Thinking of cutting your own Christmas Tree? 

2015 permits are now available in Battle MountainCaliente, Carson City, Ely, Elko and Winnemucca.

***Free Christmas Tree Permits for Every Kid in a Park pass holders. 
To get a pass go to***


Wood cutting permits/contracts on public lands in Nevada are offered to both the general public and commercial harvesters.
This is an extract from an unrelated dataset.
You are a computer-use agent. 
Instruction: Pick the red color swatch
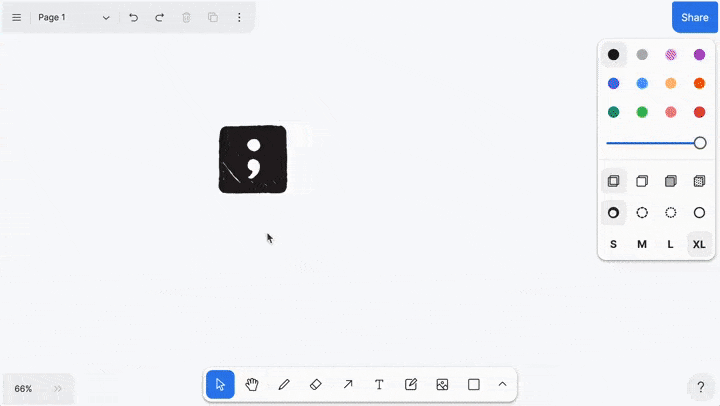pyautogui.click(x=699, y=112)
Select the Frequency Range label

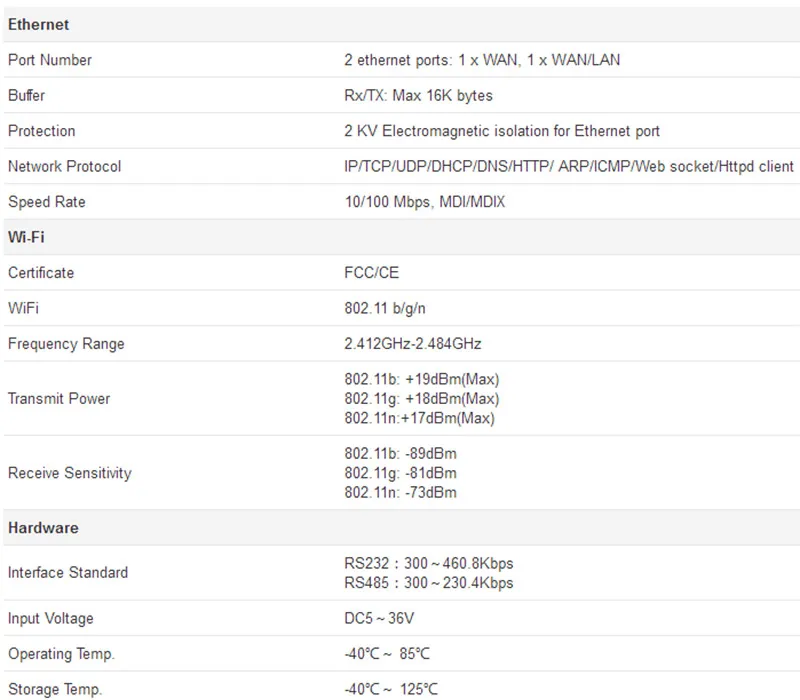(x=66, y=344)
Minimum product pricing is $5.00 per cord for pinyon pine, Utah juniper and aspen; while mountain mahogany is $10.00 per cord. The public may harvest deadwood (standing or down) from most unrestricted public lands, while greenwood harvest is mostly limited to designated areas. Commercial harvesters mainly have designated areas to work in, and if there is no competition for the product, are able to negotiate a sale. Otherwise, if there is product competition they will have the opportunity to competitively bid for a contract.

Plan on gathering firewood this winter?

2015 firewood permits are available in Carson City and Winnemucca.

Pinyon Pine Nuts

The collection of pinyon pine nuts hits the top of the list for many Nevadan’s traditions. Families (each household) may collect up to 25 pounds each year with no cost or permit being required. If a family intends to collect more than 25 pounds in any given year, a permit is required for the additional nuts. Almost all public lands are open to the general public for pinyon pine nut collection. The minimum price for pine nuts is $0.25 per pound. All pine nuts that are intended for resale require a permit/contract. BLM Nevada has designated commercial sale areas which are advertised for sale each year in August.
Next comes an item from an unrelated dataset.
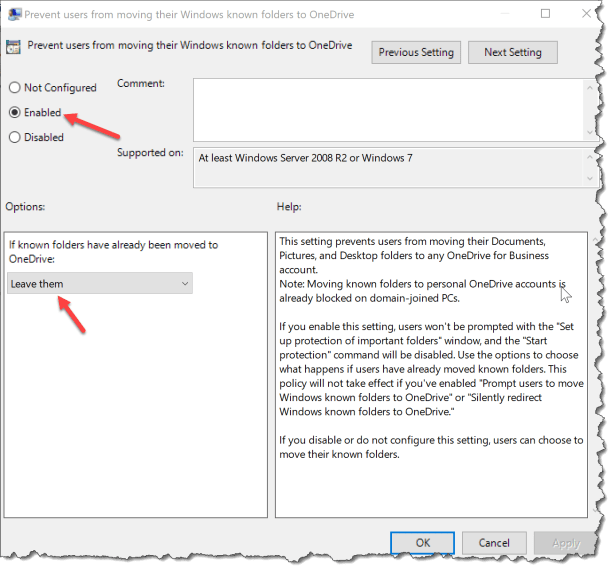Image resolution: width=615 pixels, height=571 pixels.
Task: Select the Not Configured radio button
Action: pos(15,88)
Both line and corner posts are offered for sale, with the minimum price being set at $0.40 per post. Utah juniper makes an excellent post and depending on the soils it is set in, has a fairly long service life. Harvest areas vary from designated areas only to district-wide.

Wildings (live transplants)

Numerous native species (excluding threatened or endangered) are allowed to be collected throughout the state. The minimum price for wildings vary by size with plants up to 6 feet in height being $3.00 each, plants 6 to 10 feet being $12.00 each, and plants over 10 feet being $24.00 each. 

Woody Biomass

The utilization of woody biomass is encouraged throughout the state. The minimum price for woody biomass varies with the type of biomass being taken. If whole tree biomass is being offered, the minimum price is $10.00 per green ton. If the limbs, branches, tops of trees, or other woody biomass (i.e. shrubs) is being offered, the minimum price is $0.05 per green ton.

Other Seed

Other seed (Indian rice grass, needle and thread grass, four-wing, forage kochia, mountain mahogany, etc.) is sold throughout the state. Seed may be sold to commercial collectors either on a negotiated basis or competitively if competition is warranted. Seed prices fluctuate throughout the year, and the BLM’s appraised price is set at ten percent of the current whole-sale price for each particular species.

Campfire wood

Those camping on public lands are allowed to collect campfire wood from the local surrounding area to be used at their camping location, with no cost or permit being required. Note: The BLM highly discourages transporting firewood from one area to another, especially from state to state, as this practice is a mode of transporting forest insects that can have serious effects to the forested area the wood is brought to.